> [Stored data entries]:
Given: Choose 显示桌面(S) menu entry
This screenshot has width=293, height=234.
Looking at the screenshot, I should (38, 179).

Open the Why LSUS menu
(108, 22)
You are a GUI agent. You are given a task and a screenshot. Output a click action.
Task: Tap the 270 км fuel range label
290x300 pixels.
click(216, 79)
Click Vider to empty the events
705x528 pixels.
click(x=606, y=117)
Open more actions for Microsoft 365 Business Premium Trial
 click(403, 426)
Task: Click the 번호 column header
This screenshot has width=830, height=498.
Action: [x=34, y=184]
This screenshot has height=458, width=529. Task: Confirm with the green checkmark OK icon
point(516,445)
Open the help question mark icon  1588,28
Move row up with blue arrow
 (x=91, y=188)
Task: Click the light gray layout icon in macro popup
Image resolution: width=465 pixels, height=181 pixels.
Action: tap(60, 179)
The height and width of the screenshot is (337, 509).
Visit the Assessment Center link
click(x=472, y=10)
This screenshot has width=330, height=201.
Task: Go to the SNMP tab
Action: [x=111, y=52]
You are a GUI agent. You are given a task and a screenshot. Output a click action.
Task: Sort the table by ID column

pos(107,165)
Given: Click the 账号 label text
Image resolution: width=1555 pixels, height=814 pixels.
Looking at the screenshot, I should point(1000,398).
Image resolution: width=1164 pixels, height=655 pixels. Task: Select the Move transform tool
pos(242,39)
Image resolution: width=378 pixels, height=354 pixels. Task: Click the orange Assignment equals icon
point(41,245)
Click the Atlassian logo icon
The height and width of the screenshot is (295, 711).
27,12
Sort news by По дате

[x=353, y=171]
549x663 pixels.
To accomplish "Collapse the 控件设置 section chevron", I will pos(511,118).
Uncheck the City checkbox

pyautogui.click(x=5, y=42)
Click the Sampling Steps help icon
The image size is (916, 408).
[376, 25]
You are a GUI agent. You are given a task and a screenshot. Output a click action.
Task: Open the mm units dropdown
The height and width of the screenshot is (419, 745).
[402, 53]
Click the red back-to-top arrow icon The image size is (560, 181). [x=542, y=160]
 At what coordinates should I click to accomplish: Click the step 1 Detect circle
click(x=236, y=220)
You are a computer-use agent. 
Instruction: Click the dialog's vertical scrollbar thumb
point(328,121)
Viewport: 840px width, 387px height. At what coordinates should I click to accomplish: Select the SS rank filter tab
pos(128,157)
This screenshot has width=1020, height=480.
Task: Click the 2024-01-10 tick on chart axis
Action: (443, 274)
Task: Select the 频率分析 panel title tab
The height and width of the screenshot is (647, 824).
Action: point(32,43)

> [Task to complete]:
Copy all of the items above word for word, leaving nothing out.

> [Result]:
Given: Choose 显示桌面(S) menu entry
This screenshot has width=293, height=234.
Looking at the screenshot, I should (38, 179).

Open the Why LSUS menu
(108, 22)
You are a GUI agent. You are given a task and a screenshot. Output a click action.
Task: Tap the 270 км fuel range label
290x300 pixels.
click(216, 79)
Click Vider to empty the events
705x528 pixels.
click(x=606, y=117)
Open more actions for Microsoft 365 Business Premium Trial
 click(403, 426)
Task: Click the 번호 column header
This screenshot has width=830, height=498.
Action: [x=34, y=184]
This screenshot has height=458, width=529. Task: Confirm with the green checkmark OK icon
point(516,445)
Open the help question mark icon  1588,28
Move row up with blue arrow
 (x=91, y=188)
Task: Click the light gray layout icon in macro popup
Image resolution: width=465 pixels, height=181 pixels.
Action: tap(60, 179)
The height and width of the screenshot is (337, 509).
Visit the Assessment Center link
click(x=472, y=10)
This screenshot has width=330, height=201.
Task: Go to the SNMP tab
Action: [x=111, y=52]
You are a GUI agent. You are given a task and a screenshot. Output a click action.
Task: Sort the table by ID column

pos(107,165)
Given: Click the 账号 label text
Image resolution: width=1555 pixels, height=814 pixels.
Looking at the screenshot, I should point(1000,398).
Image resolution: width=1164 pixels, height=655 pixels. Task: Select the Move transform tool
pos(242,39)
Image resolution: width=378 pixels, height=354 pixels. Task: Click the orange Assignment equals icon
point(41,245)
Click the Atlassian logo icon
The height and width of the screenshot is (295, 711).
27,12
Sort news by По дате

[x=353, y=171]
549x663 pixels.
To accomplish "Collapse the 控件设置 section chevron", I will pos(511,118).
Uncheck the City checkbox

pyautogui.click(x=5, y=42)
Click the Sampling Steps help icon
The image size is (916, 408).
[376, 25]
You are a GUI agent. You are given a task and a screenshot. Output a click action.
Task: Open the mm units dropdown
The height and width of the screenshot is (419, 745).
[402, 53]
Click the red back-to-top arrow icon The image size is (560, 181). [x=542, y=160]
 At what coordinates should I click to accomplish: Click the step 1 Detect circle
click(x=236, y=220)
You are a computer-use agent. 
Instruction: Click the dialog's vertical scrollbar thumb
point(328,121)
Viewport: 840px width, 387px height. At what coordinates should I click to accomplish: Select the SS rank filter tab
pos(128,157)
This screenshot has width=1020, height=480.
Task: Click the 2024-01-10 tick on chart axis
Action: (443, 274)
Task: Select the 频率分析 panel title tab
The height and width of the screenshot is (647, 824).
Action: point(32,43)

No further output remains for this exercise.